Rincian tarif bunga sanksi administrasi pajak yang berlaku pada periode 1 Maret 2026 sampai dengan 31 Maret 2026 dapat dilihat pada tabel berikut.
Sanksi Administrasi
| Pasal dalam KUP | Pengenaan Sanksi Administrasi Atas | Tarif bunga per bulan |
|---|---|---|
| Pasal 19 ayat (1) | SKPKB atau SKPKB tambahan, serta Surat Keputusan Pembetulan, Surat Keputusan Keberatan, Putusan Banding atau Putusan Peninjauan Kembali, yang menyebabkan jumlah pajak yang masih harus dibayar bertambah, tapi pada saat jatuh tempo pelunasan tidak atau kurang dibayar. (Bunga Penagihan) | 0,53% |
| Pasal 19 ayat (2) | Wajib pajak yang diperbolehkan mengangsur atau menunda pembayaran pajak (Angsuran/penundaan pembayaran pajak) | |
| Pasal 19 ayat (3) | Wajib pajak diperbolehkan menunda penyampaian SPT Tahunan dan ternyata penghitungan sementara pajak yang terutang sebagaimana dimaksud dalam Pasal 3 ayat (5) kurang dari jumlah pajak yang sebenarnya terutang. (Kurang Bayar penundaan penyampaian SPT Tahunan) | |
| Pasal 8 ayat (2) | Kurang Bayar Pembetulan SPT Tahunan atau SPT Masa | 0,95% |
| Pasal 8 ayat (2a) | Wajib pajak membetulkan sendiri SPT Masa (sebelum pemeriksaan) yang mengakibatkan utang pajak menjadi lebih besar | |
| Pasal 9 ayat (2a) | Terlambat melakukan penyetoran PPh Masa | |
| Pasal 9 ayat (2b) | Terlambat melakukan penyetoran PPh Tahunan/ PPh Pasal 29 | |
| Pasal 14 ayat (3) | Penerbitan STP oleh DJP akibat: PPh yang tidak/kurang bayar; Berdasarkan hasil penelitian, ada pajak yang kurang dibayar akibat salah tulis dan/atau salah hitung. (PPh dalam tahun berjalan tidak/kurang dibayar atau dari hasil penelitian terdapat kekurangan pembayaran pajak sebagai akibat salah tulis dan/atau salah hitung) | |
| Pasal 8 ayat (5) | Pengungkapan ketidakbenaran SPT setelah pemeriksaan tetapi belum diterbitkan surat ketetapan pajak (SKP). (Pajak yang kurang dibayar yang timbul sebagai akibat dari pengungkapan ketidakbenaran pengisian SPT) | 1,37% |
| Pasal 13 ayat (2) | SKPKB terbit karena pajak yang terutang tidak/kurang dibayar akibat dari hal-hal yang diatur pada Pasal 13 ayat 1 huruf (a) sampai dengan (e) UU KUP. (Sanksi SKPKB) | 1,78% |
| Pasal 13 ayat (2a) | SKPKB terbit karena PKP belum melakukan penyerahan, tetapi telah menerima pengembalian/telah mengkreditkan pajak masukan sebagaimana dimaksud dalam Pasal 9 ayat (6a) UU PPN. (Pengembalian pajak masukan dari pengusaha kena pajak yang tidak berproduksi) | |
| Pasal 13 ayat (3b) | Tambahan sanksi administratif atas penerbitan SKPKB dalam hal:
| 2,20% |
Besaran tarif bunga per bulan tersebut berbeda-beda karena dihitung berdasarkan formula tertentu.
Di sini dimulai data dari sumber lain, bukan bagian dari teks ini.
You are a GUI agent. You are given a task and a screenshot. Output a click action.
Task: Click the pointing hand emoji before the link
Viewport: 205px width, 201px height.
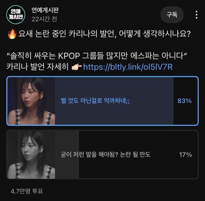click(x=76, y=67)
Perhitungannya menggunakan suku bunga acuan yang ditetapkan Menteri Keuangan, kemudian ditambahkan faktor penyesuaian (uplift factor) sesuai ketentuan pasal terkait, dan selanjutnya dibagi 12 untuk mendapatkan tarif bunga bulanan.
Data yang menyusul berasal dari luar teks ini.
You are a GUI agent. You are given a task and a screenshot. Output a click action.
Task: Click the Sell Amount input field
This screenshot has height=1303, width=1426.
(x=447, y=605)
Untuk periode ini, tarif bunga yang digunakan sebagai dasar pemberian imbalan bunga kepada wajib pajak ditetapkan sebesar 0,53% per bulan.
Imbalan Bunga
| Pasal dalam KUP | Hal yang Diberikan Imbalan Bunga | Tarif bunga per bulan |
|---|---|---|
| Pasal 11 ayat (3) | Pengembalian kelebihan pembayaran pajak dilakukan setelah jangka waktu 1 (satu) bulan sejak permohonan | 0,53% |
| Pasal 17B ayat (3) | SKPLB terlambat diterbitkan setelah 1 bulan jangka waktu berakhir | |
| Pasal 17B ayat (4) | SKPLB diterbitkan karena pemeriksaan bukti permulaan tindak pidana dibidang perpajakan:
| |
| Pasal 27B ayat (4) | Pengembalian kelebihan pembayaran pajak atas pengajuan keberatan, permohonan banding, atau permohonan peninjauan kembali yang dikabulkan sebagian atau seluruhnya. |
Sumber: UU KUP s.t.d.t.d UU HPP dan KMK Nomor 9/MK/EF.2/2026.